I'm currently working on my CITI ethical human research certification. Given its dense nature my mind started to wander and I had the realization that all the protocols and ramifications I've so far read have only to do with institutional funding and recognition. In theory what if there was an eccentric billionaire who was self-funded and published (or didn't care about becoming published), with a personal interest in human behavioral studies. Could they circumvent all the regulations and create an unethical study without punishment? I suppose research participants could sue, but if said hypothetical researcher didn't have to follow any IRB guidelines couldn't they add a clause to their consent waivers in which participants waive their right to financial recourse? This isn't a pressing question, just curious and likely missing the obvious. Thank you.
In order for sanctions to be applied for unethical and/or illegal research practice, it has to come to the attention of some authority who is willing and able to act. That might be one or more of the subjects of the study, if human, or an observer, or, well, anyone who knows of it.
But it is possible, in theory, for evil to occur outside the range of light. If no one knows of it, punishment isn't likely to occur.
But if the "research" is published, even by a private individual, then, certainly, people will know of it and if it also breaks civil or criminal law, action is possible assuming anyone reads it. Reputable publishers ask for evidence that the research was vetted by an independent ethics body, such as an IRB. Disreputable publishers might not.
Note that an IRB is a protection for the institution as well as for subjects. Likewise, publishers want to be protected against publishing harmful material.
Their have been cases, of course, in which certain oppressors have been killed by those they have harmed. The law may or may not punish the victim/punisher in such a case.
"In The United States" is not well defined. Do you mean US journals? US publishers? Or US-based authors? I think the answer to your question is that, from the point of submitting a manuscript for review to the point of publishing, there is barely any ethical oversight.
Recall the controversy over the article in which researchers rated the attractiveness of women and correlated their findings with prevalence of endometriosis. This should have been a fairly obvious violation of the Belmont Report. In addition to not getting paid, most reviewers don't actually understand their scope - this partly explains why the process is so wildly variable. Somehow this paper was reviewed and published. The ethical oversight of published research, then, seems to be entirely post hoc and really boils down to the community raising a unified voice. While ethics and populism rarely intersect, in this case I'm glad this dumb paper was stricken.

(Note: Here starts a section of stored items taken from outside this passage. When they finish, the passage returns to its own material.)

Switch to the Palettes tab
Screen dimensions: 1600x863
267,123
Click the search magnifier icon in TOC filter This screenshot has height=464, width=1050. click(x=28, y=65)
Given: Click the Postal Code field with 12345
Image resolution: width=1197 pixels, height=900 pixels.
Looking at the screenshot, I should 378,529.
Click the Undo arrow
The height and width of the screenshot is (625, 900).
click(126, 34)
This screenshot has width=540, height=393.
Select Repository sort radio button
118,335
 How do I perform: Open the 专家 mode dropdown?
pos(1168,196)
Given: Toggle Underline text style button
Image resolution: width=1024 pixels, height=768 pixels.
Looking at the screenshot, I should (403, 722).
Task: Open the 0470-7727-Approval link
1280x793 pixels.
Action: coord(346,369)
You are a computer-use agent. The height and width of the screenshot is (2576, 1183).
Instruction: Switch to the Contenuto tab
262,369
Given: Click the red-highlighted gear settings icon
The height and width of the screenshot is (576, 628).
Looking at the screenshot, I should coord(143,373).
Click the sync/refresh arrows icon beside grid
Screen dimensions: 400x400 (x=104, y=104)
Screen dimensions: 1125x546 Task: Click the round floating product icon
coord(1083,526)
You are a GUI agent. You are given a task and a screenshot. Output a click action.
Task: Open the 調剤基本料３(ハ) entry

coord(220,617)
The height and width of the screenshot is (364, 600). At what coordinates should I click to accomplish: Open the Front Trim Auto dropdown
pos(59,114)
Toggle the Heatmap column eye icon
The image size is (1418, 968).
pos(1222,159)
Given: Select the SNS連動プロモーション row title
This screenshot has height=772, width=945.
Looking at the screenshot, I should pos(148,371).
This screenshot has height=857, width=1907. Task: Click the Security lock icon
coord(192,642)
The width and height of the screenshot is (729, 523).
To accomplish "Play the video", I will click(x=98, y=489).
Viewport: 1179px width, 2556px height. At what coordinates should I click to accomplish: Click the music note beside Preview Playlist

The major issuances on ethical research are the Declaration of Helsinki and Nuremberg Code which largely apply to interventional and prospective research, and concern the manner and nature of data that are acquired for research purposes. In addition, there is the Belmont Report, which addresses messaging, utility, and value of research. There are other regional laws that concern data privacy, data sharing, and medical conduct like Interantional Council on Harmonization, the code of federal regulations, and good X practice. These lead to the formation of independent review committees like data monitoring committees (DMC), internal review boards (IRB), and steering committees (SCs). Typically, IRBs review and approve protocols and research proposals and are housed within institutions that individually contribute data, DMCs monitor ongoing clinical research and are independent consultants hired by pharma companies or medical universities, and SCs will review manuscripts and are research staff within data coordinating centers.
I have personally voiced complaints against several SCs that believe open data don't require ethical oversight. I wasn't taken seriously, but I think it's an ongoing issue.
The most famous example of a "medical study" that we now believe would have never started is the Tuskegee Syphilis Study. But there are other significant studies that fell through the cracks. Examples include the Stanford Prison Experiment, the Milgram Experiment. These all underwent some internal approval by ethics boards (IIRC). Lastly, another very recent example concerns a study of regional alcohol use that singled out Barrow, Alaska and led to a massive decline in the "social credit" of this region https://psycnet.apa.org/record/1989-36833-001
You question whether self-funded and published research receives ethical oversight. The assumption here is that funded research is more critical received, and that unpublished research does not have penetrance in the community. Pause. Recall that during the era of COVID, "unpublished" or "preprint" papers were being cited prominently in media. Furthermore, if the authors declare conflict of interest (COI) on the paper, what additional effort if any do you believe the journal takes to evaluate the credibility of the authors? If authors lie about COI there are some watchdog groups such as Retraction Watch that will seek these issues. Researchers found guilty of misconduct can be blacklisted from participation in research and consulting.